Caso aconteceu no Hospital Cemil, em Umuarama, no Paraná

  • Foto do(a) author(a) Maysa Polcri
  • Maysa Polcri

Publicado em 16 de abril de 2026 às 19:51

Caso foi registrado no Paraná
Caso foi registrado no Paraná Crédito: Reprodução

Um médico residente disparou uma arma dentro do setor de ortopedia do Hospital Cemil, na cidade de Umuarama, no Paraná. Ele roubou um carro durante a fuga, mas foi alcançado e preso em flagrante. Ele foi identificado como Gabriel Damasceno Camargo, de 27 anos. O caso foi registrado na tarde de quarta-feira (15).

As investigações apontam que o residente atirou contra um ortopedista durante uma consulta, segundo informações do g1. O tenente-coronel Carlos Peres contou que a situação ocorreu durante o terceiro atendimento que o residente fazia junto com o médico. O tiro atingiu de raspão a cabeça de uma paciente, segundo a Polícia Militar (PM-PR). Ela não corre risco de morte. 

"Nem o médico, nem a paciente que estava sendo atendida, perceberam ele sacando essa arma. O médico disse que só percebeu um estampido forte e viu que a paciente estava ao solo", informou a polícia. Ainda segundo o g1, Gabriel Damasceno teria dito que possui transtorno bipolar e que faz uso de medicamentos para depressão.

O residente fugiu a pé depois do disparo, rendeu um motorista, fez outro disparo contra o chão e roubou o carro. Ele foi encontrado pouco tempo depois e preso em flagrante. A polícia apreendeu um revólver calibre 32 com seis munições, além de outras 17 intactas. A Polícia Militar informou que ele não tem porte de arma e o revólver não tem registro.

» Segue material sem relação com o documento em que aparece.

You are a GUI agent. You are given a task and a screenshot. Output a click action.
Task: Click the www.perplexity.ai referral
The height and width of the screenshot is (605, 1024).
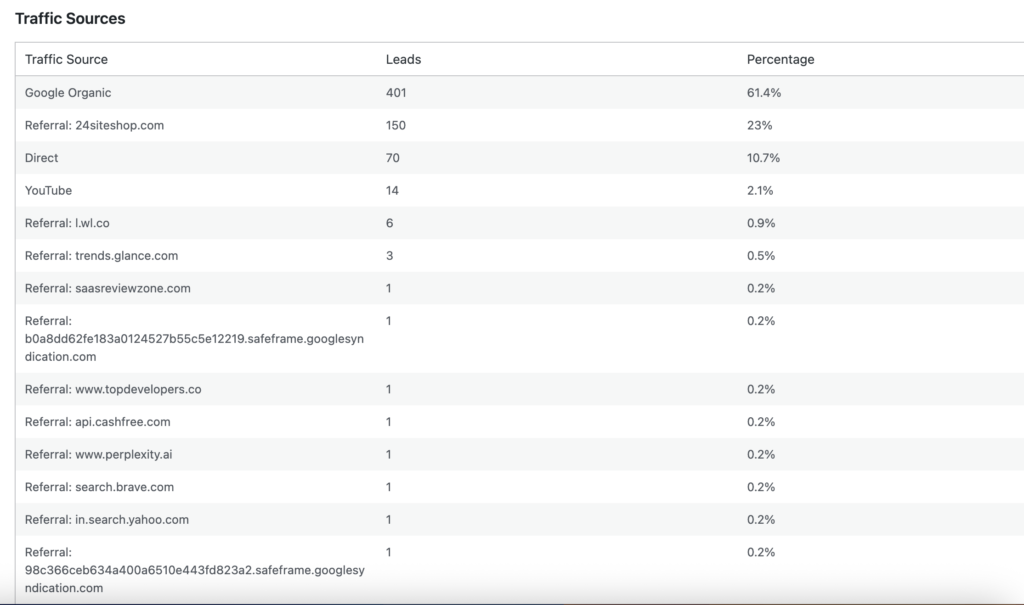tap(101, 455)
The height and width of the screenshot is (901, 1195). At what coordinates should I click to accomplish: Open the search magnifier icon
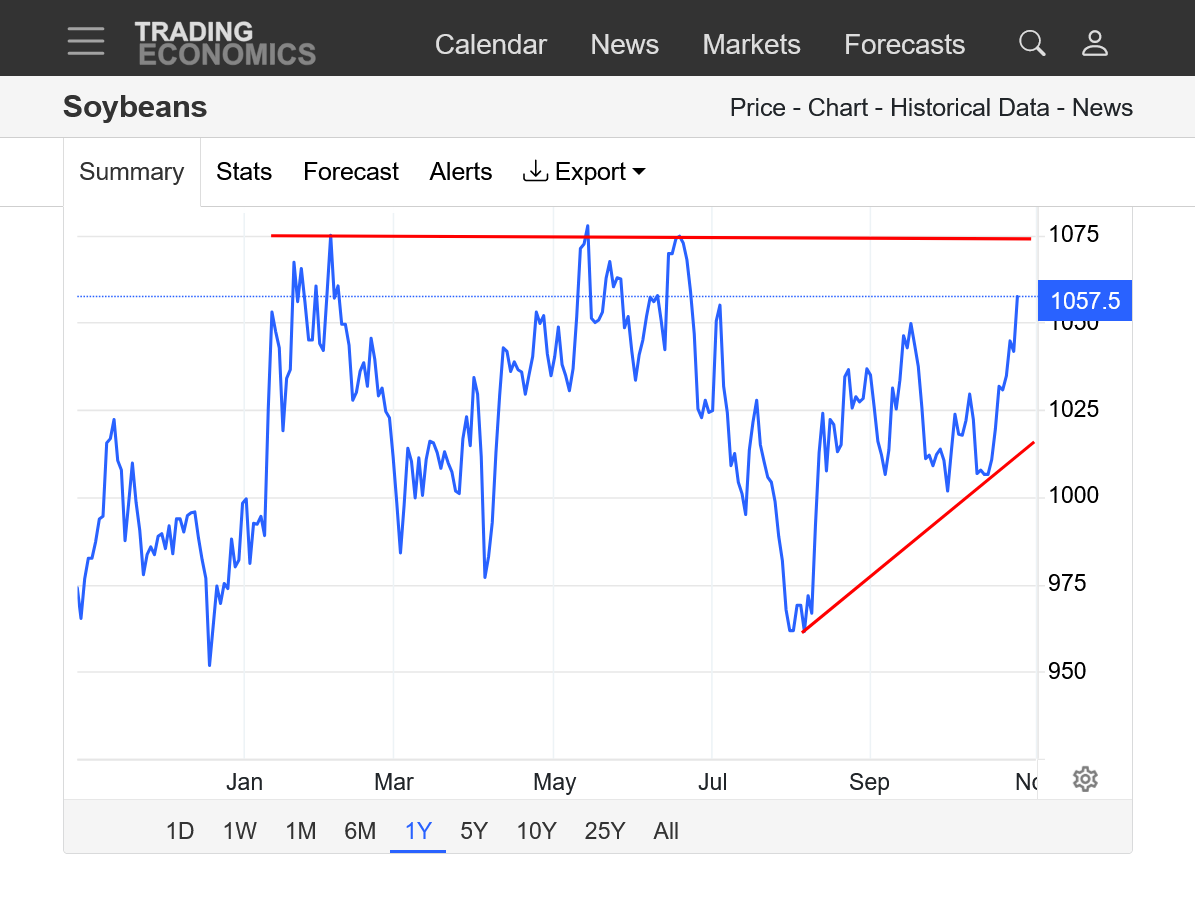pyautogui.click(x=1031, y=43)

Ao g1, o advogado Robson Meira, que atua na defesa do residente, disse que ainda não teve acesso integral ao processo. "Somente com a análise técnica, minuciosa e responsável de todos os elementos de provas já produzidos será possível um pronunciamento adequado", disse. 

"A defesa reafirma seu compromisso com o devido processo legal, o contraditório e a ampla defesa, princípios fundamentais do Estado Democrático de Direito, destacando que qualquer conclusão antecipada se apresenta prematura, especialmente antes do esclarecimento completo dos fatos", acrescentou.